Бродяги Дхармы | страница 73



В Калехико на главной улице шли рождественские распродажи, и там было столько невероятно совершенных, изумленных красавиц-мексиканок, что чем дальше, тем лучше они становились — так, что когда первые удалялись и истончались у меня в памяти, вторые их затмевали, — а я стоял, вертя головой во все стороны, и ел мороженое, дожидаясь Хайми, который сказал, что ему тут надо выполнить одно поручение, и он подберет меня снова и лично доставит в Мехикали, Мексика, где познакомит со своими друзьями. План мой был таков: задешево хорошо поужинать в Мексике и тем же вечером покатить дальше. Хайми, конечно, так больше и не появился. Я сам перешел границу и сразу за шлагбаумом резко повернул вправо, чтобы не попасть на местную барахолку, и там немедленно решил отлить среди строительного мусора, но сумасшедший сторож-мексиканец в какой-то официальной форме решил, что это — грубое нарушение, и что-то мне сказал, а когда я ответил, что я не знал («No se»), он сказал:

— No sabes police?[27] — Хватит же наглости вызвать легавых за то, что я пописал на его землю. Но потом я заметил и опечалился: я оросил как раз то место, где он по ночам зажигал свой костерок, там лежала кучка углей, — и я пошел по грязной улице прочь, испытывая покорность и настоящее раскаянье, со своим огромным рюкзаком за спиной, а он страдальчески все смотрел мне вслед.
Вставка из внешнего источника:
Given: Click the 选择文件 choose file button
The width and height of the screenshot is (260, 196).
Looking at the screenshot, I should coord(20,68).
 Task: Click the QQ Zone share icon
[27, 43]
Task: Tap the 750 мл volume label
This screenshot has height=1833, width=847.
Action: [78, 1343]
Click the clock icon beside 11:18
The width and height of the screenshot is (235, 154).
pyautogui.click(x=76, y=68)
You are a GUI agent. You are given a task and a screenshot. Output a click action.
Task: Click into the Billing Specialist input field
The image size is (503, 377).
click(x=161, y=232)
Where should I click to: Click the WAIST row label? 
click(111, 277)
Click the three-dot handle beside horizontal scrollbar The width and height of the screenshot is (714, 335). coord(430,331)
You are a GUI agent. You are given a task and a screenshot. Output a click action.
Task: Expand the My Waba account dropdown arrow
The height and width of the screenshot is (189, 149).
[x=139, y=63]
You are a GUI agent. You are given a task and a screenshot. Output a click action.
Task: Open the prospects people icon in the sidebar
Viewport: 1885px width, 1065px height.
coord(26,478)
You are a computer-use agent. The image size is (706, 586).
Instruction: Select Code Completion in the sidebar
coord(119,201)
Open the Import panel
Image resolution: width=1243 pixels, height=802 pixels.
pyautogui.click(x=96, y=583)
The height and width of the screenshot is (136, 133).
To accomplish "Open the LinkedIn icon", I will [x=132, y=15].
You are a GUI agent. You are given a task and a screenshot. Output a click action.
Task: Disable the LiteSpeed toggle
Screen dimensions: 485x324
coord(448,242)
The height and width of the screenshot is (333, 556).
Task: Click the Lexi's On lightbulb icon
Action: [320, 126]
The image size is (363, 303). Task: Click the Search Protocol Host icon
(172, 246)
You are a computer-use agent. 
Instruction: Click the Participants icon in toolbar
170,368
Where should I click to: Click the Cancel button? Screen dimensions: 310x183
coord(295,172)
Я вышел на холм и увидел огромные илистые пересохшие русла с вонючими болотцами и озерками, с жуткими тропинками, протоптанными женщинами и осликами, плетущимися в сумерках; нищий китайский старик-мексиканец поймал мой взгляд, и мы остановились поболтать, и когда я сказал ему, что, может быть, останусь dormiendo, спать в этой вот низине (на самом же деле я собирался осуществить это немного дальше, среди холмов), он взглянул на меня с ужасом и, поскольку был глухонемым, жестами показал, что меня там ограбят, отнимут рюкзак и убьют, если я так сделаю, и я вдруг понял, что это правда. Я уже не в Америке. По какую бы сторону границы ты ни был, как бы ни резал колбасу, а бездомный — везде бездомный. Где отыскать мне тихую рощицу, чтобы в ней медитировать, чтобы жить в ней вечно? После того, как старик на пальцах попытался рассказать мне историю своей жизни, я ушел от него, маша ему на прощанье рукой и улыбаясь, пересек низину и желтую от ила речку по узкому дощатому мостику и углубился в глинобитные бедные кварталы Мехикали, где мексиканская веселость, как обычно, очаровала меня, съел там полную оловянную миску вкуснейшего супа (garbanzo) c кусочками головы (cabeza) и сырым луком (cebolla), разменяв предварительно на границе четвертак на три бумажных песо и целую кучу громадных пенни. Ужиная в глиняной уличной забегаловке, я врубался в улицу, в людей, в несчастных собак, в кантины, в шлюх, в музыку, в мужчин, которые, дурачась, боролись посреди узкой дороги, а напротив был незабываемый салон красоты (Salon de Belleza) с голым зеркалом на голой стене, с голыми стульями и одной-едииственной семнадцатилетней красавицей, которая, заколов волосы булавками, грезила у этого зеркала, а рядом стоял старый гипсовый бюст с пудреным париком, за ним ковырялся в зубах здоровенный мужик с усами и в скандинавском лыжном свитере, а у следующего зеркала маленький мальчик жевал банан, и снаружи, на тротуаре, собралась детвора и смотрела в витрину как в кино, и я подумал: о, в этом — всё Мехикали каким-нибудь воскресным днем! Благодарю тебя, Господи, за то, что вернул мне вкус к жизни, за Твои вечно возобновляющиеся формы в Утробе Твоего Щедрого Плодородия. Все слезы мои были не напрасны. В конце все обязательно получится.